§ **Отрывок**:

* * * * * * * * *

Филипп де Шампань, Антуан Ватто, Томас Гейнсборо, Каналетто, Жак-Луи Давид, Уильям Тернер… Вскоре дедушка с внучкой перемещаются в музей Орсе - Гюстав Курбе, Анри Фантен-Латур, Джулия Маргарет Камерон, Эдуар Мане, Клод Моне, Винсент Ван Гог, Камилла Клодель, Густав Климт… Не надо забывать: общение с каждым из произведений, которое показывает дед, начинается с того, что внучка просто смотрит на это произведение. Столько, сколько будет длиться ее интерес, до всяких объяснений - чтобы получить абсолютно личное, ничем не предвосхищенное впечатление.
Результат поразительный: не только знание живописи и скульптуры, не только развитие вкуса, но понимание действительности, в том числе семейной, родительской, происходит у Моны невероятным темпом. Трудности жизни становятся ей понятны, и это понимание не придавливает ее, не лишает сил. Даже то, что однажды она снова ощущает, как на время исчезает зрение, не приводит ее в такой ужас, в какой могло бы привести. Могучая поддержка, которую дает искусство, новое самоощущение в реальном мире - вот что с ней происходит.
И когда Анри приводит Мону в зал музея Орсе с грандиозной инсталляцией Кристиана Болтански, разговор об этом произведении происходит между ними уже действительно на равных.

* * * * * * * * *

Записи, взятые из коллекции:
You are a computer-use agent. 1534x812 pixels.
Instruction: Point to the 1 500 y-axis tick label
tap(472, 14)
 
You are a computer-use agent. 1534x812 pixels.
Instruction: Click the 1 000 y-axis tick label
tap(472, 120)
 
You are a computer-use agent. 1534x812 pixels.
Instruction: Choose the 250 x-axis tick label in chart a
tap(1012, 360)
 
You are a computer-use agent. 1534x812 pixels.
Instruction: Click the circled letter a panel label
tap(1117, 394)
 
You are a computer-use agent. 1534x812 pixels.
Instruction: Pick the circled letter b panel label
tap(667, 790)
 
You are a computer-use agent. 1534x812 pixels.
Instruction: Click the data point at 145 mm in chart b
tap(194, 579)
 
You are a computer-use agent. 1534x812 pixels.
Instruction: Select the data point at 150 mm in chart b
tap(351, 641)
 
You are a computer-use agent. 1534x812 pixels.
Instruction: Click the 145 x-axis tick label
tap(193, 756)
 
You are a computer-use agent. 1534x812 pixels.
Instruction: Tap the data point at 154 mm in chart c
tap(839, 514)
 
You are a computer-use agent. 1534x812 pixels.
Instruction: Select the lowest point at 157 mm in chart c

* * * * * * * * *

§ **Список заданий**:
A: Переведите на английский язык предложение из отрывка о походах деда с внучкой по музеям: «И когда Анри приводит Мону в зал музея Орсе с грандиозной инсталляцией Кристиана Болтански, разговор об этом произведении происходит между ними уже действительно на равных.»
B: Выпишите всех художников, которые названы в отрывке о походах деда с внучкой по музеям перед словами «Вскоре дедушка с внучкой перемещаются в музей Орсе».
C: Продолжите отрывок о походах деда с внучкой по музеям после его последнего предложения.

§ **Ответы по пунктам**:
A: And when Henri brings Mona to a hall of the Musée d'Orsay with a grand installation by Christian Boltanski, their conversation about this work truly takes place as equals.

B: Филипп де Шампань, Антуан Ватто, Томас Гейнсборо, Каналетто, Жак-Луи Давид, Уильям Тернер

C:
«Двадцать одинаковых витрин, точнее говоря, стендов высотой в полтора метра, шириной в восемьдесят семь сантиметров и толщиной в двенадцать равномерно размещены на трех стенах зала. По семь штук на боковых стенах и шесть — на задней. Все стенды очень внушительные, в темном обрамлении, освещенные неоновыми лампами, которые укреплены в верхней части каждого, все затянуты тончайшей, похожей на сито, предохранительной сеткой и висящие почти вплотную друг к другу. Каждый набит самыми разными документами: в основном бумажными листками, рукописными и машинописными, побольше и поменьше, очень и не очень мятыми, и фотографиями, цветными и черно-белыми. Всё вперемешку: письма, конверты, бланки, поляроидные снимки, детские портреты и пейзажи, какие‑то записки и так далее. И все относится ко второй половине ХХ века. Стенды напоминают лабиринты из рисунков, фотографий и надписей на стенах полицейских участков (такие любят показывать в детективных фильмах), в которых задокументировано преступление, следствие, загадочное дело.
— Это какой‑то шепот, — шепотом же сказала Мона. — Вернее, это вопль, но он вопится шепотом.
— Объясни‑ка!
— Ну, понимаешь, многие произведения имеют ясный смысл, в таком случае они как будто говорящие. Когда Сезанн пишет гору, его картина говорит: “Я гора”. А другие как будто немые. Вот, например, абстрактные картины — они молчат. Но тут… тут совсем другое… <…>
— А тут — шепот. Шепчет само произведение. Чтó оно хочет сказать? Что хочет сказать! Слышишь разницу, Мона? Оно хочет сказать. Но не говорит, не выговаривает, потому что это трудно: захотеть сказать, суметь сказать и сказать то, что хочешь сказать. Вот почему эта инсталляция, как ты замечательно выразилась, шепчет. Она говорит, что хочет что‑то сказать, но и сама, наверно, точно не знает что.
— Это потрясающе, Диди! И знаешь почему? Потому что, по‑моему, в чем‑то все произведения искусства такие. Ты чувствуешь, что в них заключено много символов, много разных историй…
— …но не можешь разгадать и малой доли.
— Да!
— Но главное не в том, чтобы разгадать все загадки, а в том, чтобы почувствовать, что в этой вещи есть много скрытых значений и они прячутся, ускользают. А произведение вечно остается открытым».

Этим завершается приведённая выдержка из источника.